"Man, born free, is everywhere in chains" (Jean-Jacques Rousseau's Social Contract)"Freedom is nothing else than a chance to be better" (Albert Camus)"Freedom, freedom, prison of the free" (Lawrence Durrell)"Freedom (n.): To ask nothing; To expect nothing; To depend on nothing" (Ayn Rand)"Freedom's just another word for nothing left to lose" (Kris Kristofferson, 'Me and Bobby McGee')
But what does Avot have to say on the subject? In the view of our Sages the highest form of freedom is that which is obtained by dedicating oneself to the study of Torah. As Rabbi Yehoshua ben Levi teaches (Avot 6:2), "You can have no freer person than one who engages in Torah study".
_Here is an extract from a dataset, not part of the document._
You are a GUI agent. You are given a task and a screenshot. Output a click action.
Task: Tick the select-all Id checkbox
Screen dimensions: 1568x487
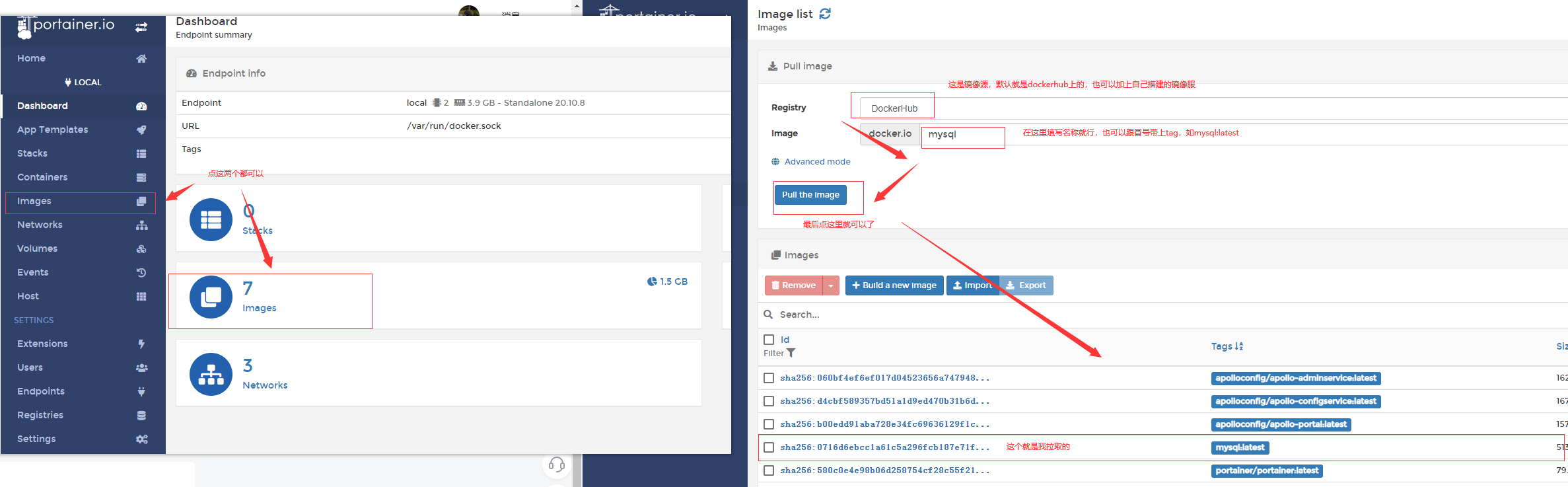[769, 340]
This statement is on its face difficult to comprehend. How can a person be free if he spends his entire time sitting in front of books that contain the canon of Jewish learning? Apart from anything else, he has no time that is "free" to do other things like going to the beach or cinema. It would seem then that this teaching is not addressing issues like free time or freedom of mobility: rather, it addresses freedom to serve God and fulfill His requirements in the most free and unfettered manner. In this sense a person can be incarcerated in prison yet still be free, if only he has some means of learning Torah and carrying out such mitzvot as are available to him. Incidentally, elsewhere in Avot we see a teaching that reinforces this message, that a person can never complete his service of God, yet nor is he "free" to desist from it (2:21).
Conveniently, Hebrew has two words that are translated into English as "freedom" -- but they carry quite different connotations. The word used in Avot to connote freedom to serve God is cherut, while the word employed to describe the setting free of slaves and prisoners is shichrur. Effectively, shichrur is an emancipation, a "freedom from", while cherut is a "freedom to". The two concepts should never be confused with one another.